# Is the GH and KHin my tank good?



## 1rhom (Nov 6, 2009)

Just checked water params and was wondering if GH and KH are where they should be.
Ammo 0
Nitrite 0
Nitrate 10
PH 7.2
GH 80
KH 40.


----------



## Dr. Giggles (Oct 18, 2003)

What kind of test was used for gH and kH ? Im a little confused on how you got a number as 40 for kH since each unit if these are german degrees are counted as 17.9 for each drop before the test turns the desired color.


----------



## 1rhom (Nov 6, 2009)

The nutrafin test kit. I have to multiply the drops i use by 20 for one test and 10 for the other.


----------



## Dr. Giggles (Oct 18, 2003)

1rhom said:


> The nutrafin test kit. I have to multiply the drops i use by 20 for one test and 10 for the other.

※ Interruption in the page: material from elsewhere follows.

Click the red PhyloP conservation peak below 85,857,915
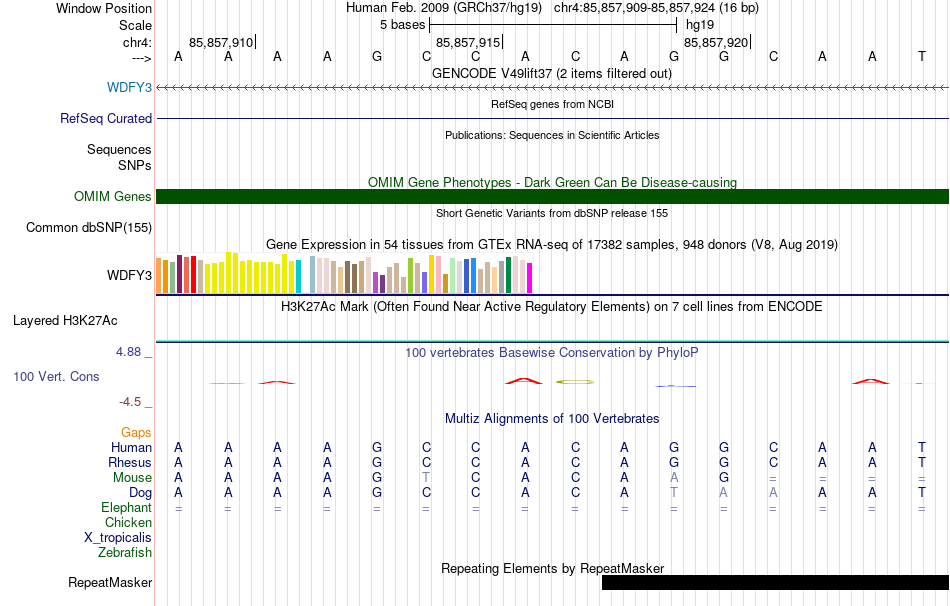tap(524, 381)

Do the test results according to the instructions result in dgH and dkH ?I assume the 40 and 80 are ppm, correct


----------



## 1rhom (Nov 6, 2009)

Dr. Giggles said:


> The nutrafin test kit. I have to multiply the drops i use by 20 for one test and 10 for the other.

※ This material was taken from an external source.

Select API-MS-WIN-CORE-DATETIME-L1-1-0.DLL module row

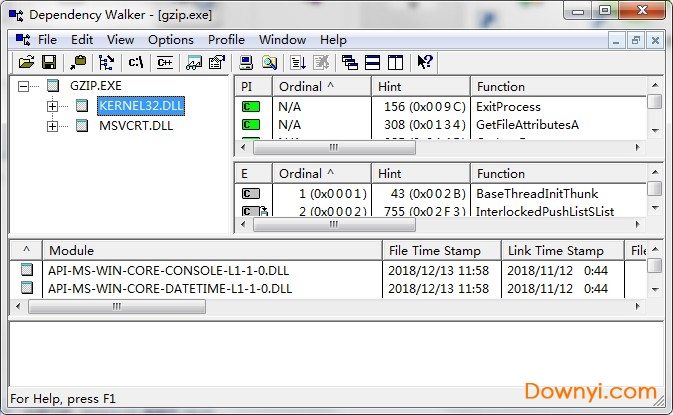170,288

Do the test results according to the instructions result in dgH and dkH ?I assume the 40 and 80 are ppm, correct
[/quote]
correct!


----------



## Piranha_man (Jan 29, 2005)

Personally, we're talking about parameters that are not of enough importance to even measure, let alone be concerned about.
Unless you're doing some serious breeding, I wouldn't even give KH and GH a second thought.

(Just my two cents...)


----------



## Soul Assassin (Nov 21, 2006)

Piranha_man said:


> Personally, we're talking about parameters that are not of enough importance to even measure, let alone be concerned about.
> Unless you're doing some serious breeding, I wouldn't even give KH and GH a second thought.
> 
> (Just my two cents...)


that my friend is incorrect, KH below 3 or what ever 3x17.9ppm is could and will crash your PH causing a shitload of stress or even death to your Ps

KH between 3-6 is ideal for Amazonian fish, not that they will not tolerate higher


----------



## Zulu Warrior (Jul 8, 2009)

Piranha_man said:


> Personally, we're talking about parameters that are not of enough importance to even measure, let alone be concerned about.
> Unless you're doing some serious breeding, I wouldn't even give KH and GH a second thought.
> 
> (Just my two cents...)










I dont know where you get your ideas from mate







They may be the creations of end result PH but they should be understood. I dont understand why anybody would not want understand about the water their fish live in. General and Carbonate Hardenss... is probably the biggest factor keeping your aquarium alive


----------



## locust (Aug 2, 2005)

Soul Assassin said:


> Personally, we're talking about parameters that are not of enough importance to even measure, let alone be concerned about.
> Unless you're doing some serious breeding, I wouldn't even give KH and GH a second thought.
> 
> (Just my two cents...)


that my friend is incorrect, KH below 3 or what ever 3x17.9ppm is could and will crash your PH causing a shitload of stress or even death to your Ps
[/quote]
Yep, dead or brain damaged fish..ive been there with a shoal.
Plus there is thinking that low kh is a contributary cause of hith , without enough calcium in the water or in food the fish begin dissolving the bones in their own head


----------



## Zulu Warrior (Jul 8, 2009)

locust said:


> Personally, we're talking about parameters that are not of enough importance to even measure, let alone be concerned about.
> Unless you're doing some serious breeding, I wouldn't even give KH and GH a second thought.
> 
> (Just my two cents...)


that my friend is incorrect, KH below 3 or what ever 3x17.9ppm is could and will crash your PH causing a shitload of stress or even death to your Ps
[/quote]
Yep, dead or brain damaged fish..ive been there with a shoal.
Plus there is thinking that low kh is a contributary cause of hith , without enough calcium in the water or in food the fish begin dissolving the bones in their own head
[/quote]

... and Chris said it above. But if I was yall i'd read up on Gh and KH, saying that I should stop reading up on water as my wife will leave me soon







lets hope so


----------



## 1rhom (Nov 6, 2009)

All this being said, are the KH and GH levels ok?


----------



## Soul Assassin (Nov 21, 2006)

if you mean 40 ppm KH that is actually really good

80 ppm GH is a little high but good, my tank is actually around 80 ppm

that being said you have to be really really careful when manipulating KH with RO water

IMO you are a lucky guy or girl to have those params for KH and GH... sit back and enjoy your Ps


----------



## bigbipo (Feb 12, 2005)

I also have been recently monitoring my hardness levels, I opt'ed to start using a DI filter due to ammo readings in my tap water..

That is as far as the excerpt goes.